Veysi Sarısözen
At the time of writing this article, Israel attacked Iran’s largest natural gas field. Thus, the aim of the war has become the economic collapse of Iran. This should lead us to consider that this is an important sign the war will continue.
It is not enough that we think about it. The Turkish state and the Justice and Development Party (AKP) government need to think about it even more than we do. As in most wars, everyone must take into account the high likelihood that this extensive air strike will at some point turn into a ground war. Because while Israel may cause significant damage to Iran through airstrikes, Iran’s response might be weak. In such a case, Iran will either face the danger of regime change and fragmentation in the face of air attacks, or it will be forced to turn the war into a ground war, ultimately targeting Israel. For instance, by attacking the country from which some of the Israeli aircraft take off.

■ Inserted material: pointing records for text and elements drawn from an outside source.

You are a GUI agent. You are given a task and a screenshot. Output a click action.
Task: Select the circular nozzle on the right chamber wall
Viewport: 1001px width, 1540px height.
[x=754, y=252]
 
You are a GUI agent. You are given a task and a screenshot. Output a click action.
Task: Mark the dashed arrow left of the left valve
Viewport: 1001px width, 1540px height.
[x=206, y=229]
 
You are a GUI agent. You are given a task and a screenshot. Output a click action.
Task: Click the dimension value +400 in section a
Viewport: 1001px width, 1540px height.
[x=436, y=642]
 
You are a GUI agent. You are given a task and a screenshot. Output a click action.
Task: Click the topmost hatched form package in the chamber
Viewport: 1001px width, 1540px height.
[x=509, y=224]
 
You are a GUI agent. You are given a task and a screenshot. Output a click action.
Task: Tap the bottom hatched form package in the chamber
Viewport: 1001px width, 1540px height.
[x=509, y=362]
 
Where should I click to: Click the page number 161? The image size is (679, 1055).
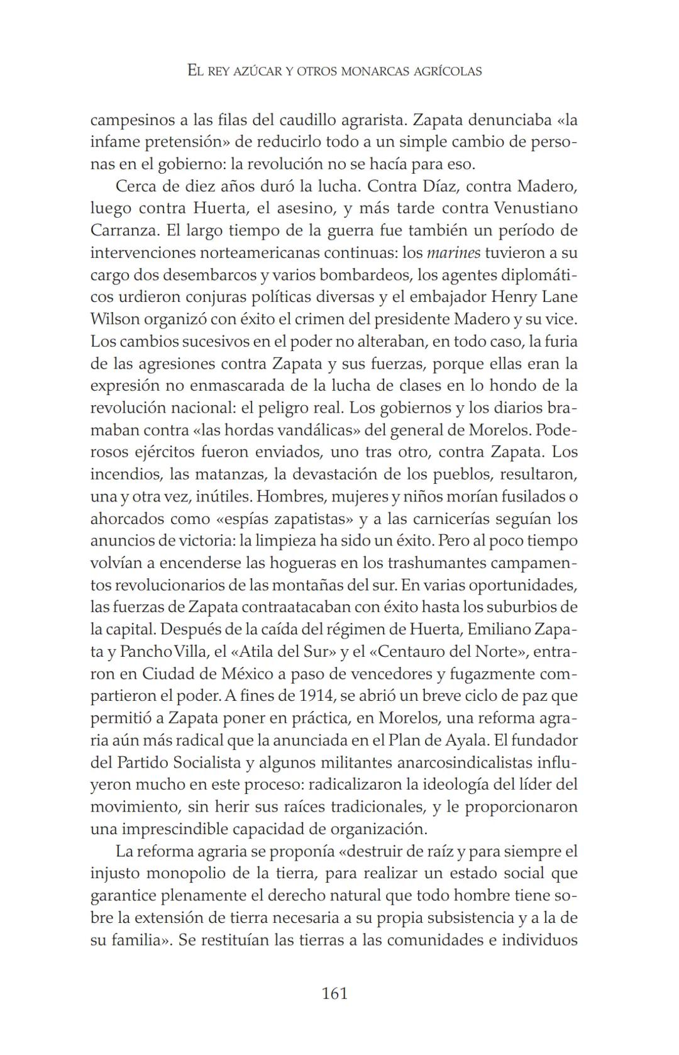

These are the possibilities that come to my mind. General Staff of the Turkish Armed Forces and intelligence must be calculating more detailed scenarios, including ones involving Turkey.
Regardless of which scenario is calculated, these possibilities — which will stir all Middle Eastern states, even Pakistan and India, and subsequently Russia and perhaps China — should not lead to miscalculations or dangerous ambitions. For example, Turkey should not view the possibility of being dragged into a war with Iran alongside Azerbaijan under pressure from the US and Israel with adventurous eyes. It should not even entertain the thought of taking control of Bashur (Iraqi Kurdistan) and Rojava Kurdistan (northern Syria) before or during the war with Iran, in exchange for “services” rendered to Israel and the US. Because if it embarks on such an adventure, “on the way to seizing Bashur and Rojava, it could lose not only Bakur (southeastern Turkey) in its hand but also Northern Cyprus.” If the war spreads to Turkish territory, it may trigger internal uprisings among peoples facing death — and if this doesn’t result in a revolution, it will result in chaos.

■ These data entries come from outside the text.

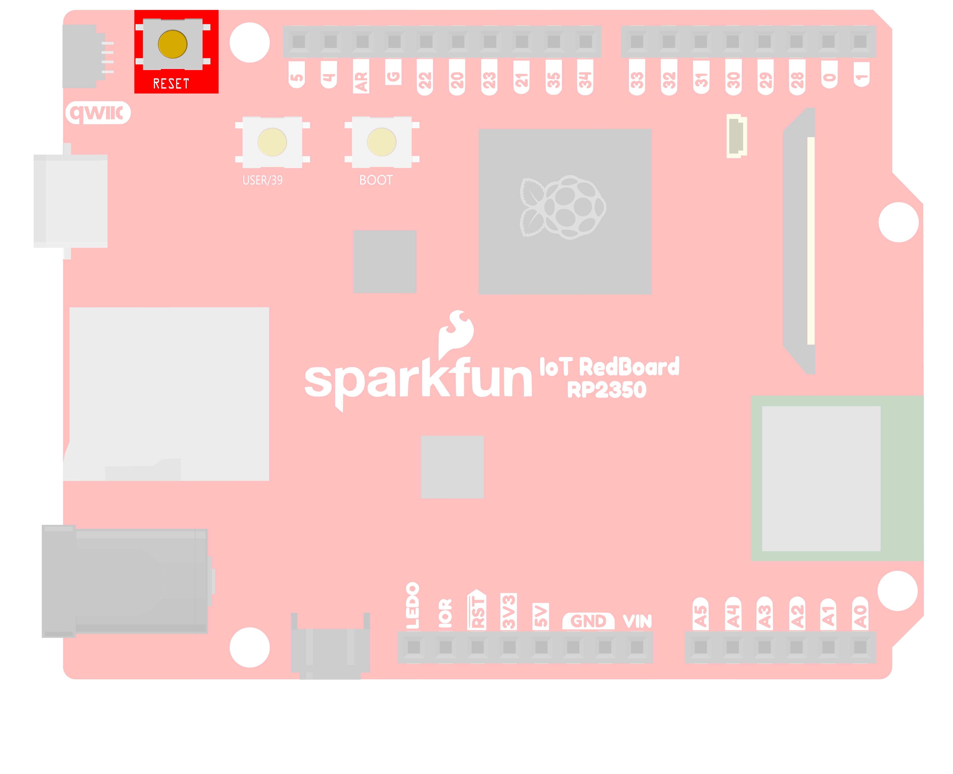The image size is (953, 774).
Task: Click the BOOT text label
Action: tap(376, 180)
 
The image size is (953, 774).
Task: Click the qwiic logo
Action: tap(98, 113)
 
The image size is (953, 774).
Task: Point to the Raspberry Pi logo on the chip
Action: tap(563, 207)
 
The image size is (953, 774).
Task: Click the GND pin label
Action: tap(588, 621)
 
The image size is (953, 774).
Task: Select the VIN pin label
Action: tap(637, 621)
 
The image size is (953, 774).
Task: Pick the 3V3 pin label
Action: tap(509, 612)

If the majority of the Turkish public had been ready — not in the future, but during these critical days and months — to end [President] Erdoğan’s majority with the aim of turning toward democracy, I would argue in this article that the only solution to prevent a catastrophe for Turkish and Kurdish peoples is to urgently put an end to the Erdoğan regime, as Fuat Ali Rıza once said. However, the [main opposition] Republican People’s Party (CHP) lacks both the organisation and the intent to take even a single step from “rallies” toward a revolutionary democratic struggle. [CHP leader] Özgür Özel may take radical steps under pressure from the grassroots. But no one can guarantee that he will.
In this situation, the Turkish state and the AKP government must use the last chance offered by President Apo (jailed Kurdish leader Abdullah Öcalan), steer towards the goal of “peace and a democratic society”, and stop waiting to see if anything will come of the Israel-Iran war. Therefore, instead of stalling the peace and democracy process, they must hurry. This time, “it is not the one who hurries who perishes, but the one who delays.”
I don’t know whether it will happen or not, but for example, Israel — which managed to eliminate almost the entire top brass of the Iranian army with Mossad’s operations — if it has planned a Turkey-Iran war, could stage such a sophisticated provocation at the borders of the two countries that Erdoğan could find himself in the middle of the war the next day.
In such a context, it should be CHP that first recognises that putting the Turkish Grand National Assembly (TBMM) “on recess” would be a huge trap for the entire opposition. In the very first minutes of such a provocation, before Parliament even gets the chance to intervene, the government — as known, under the “updated regulation” from last year — could declare mobilisation and war, thus transitioning Turkey into a “one-man regime without opposition or elections”. Whether there will be a war or not, something irreversible will already have happened.
Therefore, the thing to do now, at a time when hundreds of planes and ballistic missiles are flying just next door, is for the opposition to unite without delay, summon Parliament to an extraordinary session even if it’s on recess, and push the government — to strengthen the “domestic front” — toward political “normalisation” and toward “acceleration” in the peace process.